The same could not be said about Platner, who announced his populist Senate campaign last summer, seemingly out of nowhere. An oyster farmer and a war on terrorism veteran, Platner was gruff and tough—and looked like the answer for a party struggling to reach working-class voters and men. As it turned out, he also carried a ton of baggage. Soon after Mills announced her candidacy, nuclear-grade opposition research began falling.

Let’s get this out of the way: Graham Platner isn’t a Nazi. He had a Nazi tattoo, sure, but he doesn’t anymore. He got it covered up in October, a few days after the world learned about the Totenkopf symbol he got inked on his chest in Croatia while on military leave two decades ago. If one can get a Nazi tattoo innocently, then Platner almost certainly did. He says he didn’t know its true meaning at the time, and there’s little reason to doubt him. There is nothing in any of the statements that Platner has given in town halls, interviews, or other campaign events to suggest that he’s a bigot either, though he did write some bad stuff about Black people and women on the internet a few years ago. (For what it’s worth, he also said white rural voters were stupid and racist.) When those posts were unearthed, Platner apologized, citing his PTSD and political and cultural ignorance. Still, it’s hard to think of any recent Democratic campaign that could survive having to make so many disclosures.

It’s also hard to think of a more lethal, better-orchestrated political hit—or one better designed to showcase the value of Democratic power brokers. There was just one problem: Mills had baggage, too. The DSCC had no idea. Platner knew it the moment she entered the race. “DC’s choice has lost to Susan Collins five times in a row,” Platner posted on social media shortly after the DSCC endorsed Mills. “We can’t afford a sixth.” There were no Reddit posts lurking in Mills’s past, no fascist tattoos hidden on her body. Instead, she had a different problem: She was endorsed by the Democratic elite.

In his first town hall since the oppo started raining down, Platner apologized to a full house of 600 in Ogunquit, population 1,577, and then flipped the script: “The machine is turned on because it is scared,” he said. The attacks against him, he argued, were reflective of a party elite that had lost touch with its voters: “If the party was run by the people that were in it, it would be the party you want it to be.”

Not so long ago, any one of the scandals Graham Platner faced in mid-October would likely have sunk his campaign. The race is now up for grabs—if for a while his lead was over 30 points, it has since shrunk significantly—but Platner is still in the game. Some recent polls suggest that he has at least a small but stubborn advantage, and multiple surveys have indicated that he may be a more formidable challenger to Collins than Maine’s current governor. That is partly a result of Platner’s charisma and populist platform, but it is also a result of the growing frustration and anger many Democratic voters feel toward their leaders.

[Entries for finding text and elements]

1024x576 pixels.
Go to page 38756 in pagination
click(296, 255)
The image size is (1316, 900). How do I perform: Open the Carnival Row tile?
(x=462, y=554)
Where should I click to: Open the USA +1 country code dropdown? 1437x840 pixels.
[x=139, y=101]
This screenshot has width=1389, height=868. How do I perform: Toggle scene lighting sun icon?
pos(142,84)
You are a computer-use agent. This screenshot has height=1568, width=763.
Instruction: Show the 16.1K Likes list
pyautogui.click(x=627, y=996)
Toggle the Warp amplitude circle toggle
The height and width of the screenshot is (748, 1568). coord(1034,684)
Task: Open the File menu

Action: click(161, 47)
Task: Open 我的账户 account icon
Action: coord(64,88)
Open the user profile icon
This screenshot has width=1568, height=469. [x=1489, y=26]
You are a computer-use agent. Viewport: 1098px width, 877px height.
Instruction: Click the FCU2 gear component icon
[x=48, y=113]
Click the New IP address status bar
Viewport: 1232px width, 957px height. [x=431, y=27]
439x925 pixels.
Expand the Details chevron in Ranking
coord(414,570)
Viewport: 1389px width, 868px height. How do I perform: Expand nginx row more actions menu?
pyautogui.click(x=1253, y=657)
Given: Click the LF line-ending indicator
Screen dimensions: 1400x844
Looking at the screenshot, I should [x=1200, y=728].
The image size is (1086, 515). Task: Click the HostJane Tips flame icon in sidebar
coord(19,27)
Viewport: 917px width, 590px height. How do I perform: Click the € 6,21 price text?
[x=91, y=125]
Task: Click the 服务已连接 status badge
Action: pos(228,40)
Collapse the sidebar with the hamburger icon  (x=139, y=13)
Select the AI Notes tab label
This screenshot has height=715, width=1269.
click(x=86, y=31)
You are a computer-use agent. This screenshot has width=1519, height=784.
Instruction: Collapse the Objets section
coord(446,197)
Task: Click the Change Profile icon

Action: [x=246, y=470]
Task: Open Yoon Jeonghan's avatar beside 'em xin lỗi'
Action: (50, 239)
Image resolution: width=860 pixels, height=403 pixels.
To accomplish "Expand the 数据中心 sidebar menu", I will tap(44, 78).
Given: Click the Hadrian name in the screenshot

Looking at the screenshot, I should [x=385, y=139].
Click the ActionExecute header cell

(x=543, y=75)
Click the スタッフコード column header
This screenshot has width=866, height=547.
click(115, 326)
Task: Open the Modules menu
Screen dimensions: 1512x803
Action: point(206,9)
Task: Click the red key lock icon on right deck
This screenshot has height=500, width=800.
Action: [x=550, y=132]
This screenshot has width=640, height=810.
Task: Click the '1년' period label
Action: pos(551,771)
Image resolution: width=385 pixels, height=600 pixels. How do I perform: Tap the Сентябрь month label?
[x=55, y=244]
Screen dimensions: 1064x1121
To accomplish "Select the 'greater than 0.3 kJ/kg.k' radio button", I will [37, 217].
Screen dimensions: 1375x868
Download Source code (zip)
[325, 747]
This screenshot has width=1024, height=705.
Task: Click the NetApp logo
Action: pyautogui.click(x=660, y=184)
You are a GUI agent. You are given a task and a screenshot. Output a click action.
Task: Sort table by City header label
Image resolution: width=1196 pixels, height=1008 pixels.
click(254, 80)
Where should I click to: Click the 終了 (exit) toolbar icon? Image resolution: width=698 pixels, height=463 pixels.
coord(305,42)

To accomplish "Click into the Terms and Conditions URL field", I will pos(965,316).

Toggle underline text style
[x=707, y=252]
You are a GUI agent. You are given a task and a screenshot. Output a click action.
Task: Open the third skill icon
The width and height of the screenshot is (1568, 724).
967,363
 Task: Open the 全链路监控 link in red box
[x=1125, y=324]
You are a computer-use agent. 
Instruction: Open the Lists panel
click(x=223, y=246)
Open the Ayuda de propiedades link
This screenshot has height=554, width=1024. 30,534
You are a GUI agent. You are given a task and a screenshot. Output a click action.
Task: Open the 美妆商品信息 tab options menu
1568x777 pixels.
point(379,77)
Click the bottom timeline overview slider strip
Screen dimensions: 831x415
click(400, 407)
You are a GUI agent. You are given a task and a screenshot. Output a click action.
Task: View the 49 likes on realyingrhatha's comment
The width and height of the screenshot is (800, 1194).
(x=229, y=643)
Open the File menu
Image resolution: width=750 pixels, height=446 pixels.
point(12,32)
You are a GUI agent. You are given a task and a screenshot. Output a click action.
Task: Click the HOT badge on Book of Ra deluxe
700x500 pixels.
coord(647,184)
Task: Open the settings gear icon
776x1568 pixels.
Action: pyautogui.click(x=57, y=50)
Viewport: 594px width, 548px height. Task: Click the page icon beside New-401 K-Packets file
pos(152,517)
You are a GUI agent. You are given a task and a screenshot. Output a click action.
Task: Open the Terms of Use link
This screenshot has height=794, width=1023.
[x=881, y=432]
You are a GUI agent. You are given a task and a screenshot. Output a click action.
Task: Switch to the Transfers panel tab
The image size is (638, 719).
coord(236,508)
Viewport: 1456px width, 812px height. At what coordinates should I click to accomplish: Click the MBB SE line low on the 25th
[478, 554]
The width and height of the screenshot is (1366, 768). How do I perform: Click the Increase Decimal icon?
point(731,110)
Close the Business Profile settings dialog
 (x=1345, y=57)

- Required task -
Pick up the article about Graham Platner's Senate race and keep writing from right after its final sentence.

- Output -
Donald Trump’s reelection represented the failure of the Democratic establishment, explained Joe Calvello, Platner’s former senior adviser. “People who in 2018 or 2020 were taking their cues from party leaders or elders are like, ‘What the fuck do these people know that I don’t know? They’ve failed time and time again.’” Having watched Democratic power brokers lose two presidential elections to Trump and control of both houses of Congress, many voters no longer trust them on questions of candidate selection or policy. Or anything else, for that matter.

And if the support of the establishment previously guaranteed a certain level of fundraising, said Rebecca Katz, a political strategist and a co-founder of Fight, a consulting firm working with Platner, “this cycle, we’re seeing a lot of anti-establishment candidates raising real money off of not being the DC favorite.” Voters are increasingly suspicious of—if not downright hostile to—candidates who have been fêted by a party establishment that keeps getting it wrong. A base that has long made pragmatic, sober decisions appears increasingly attracted to charismatic outsiders who promise to break from the party’s failures of the last decade. They see their party’s leaders as feckless and inept. They are looking to populists who represent a vastly different approach to politics. The Democratic Tea Party is here.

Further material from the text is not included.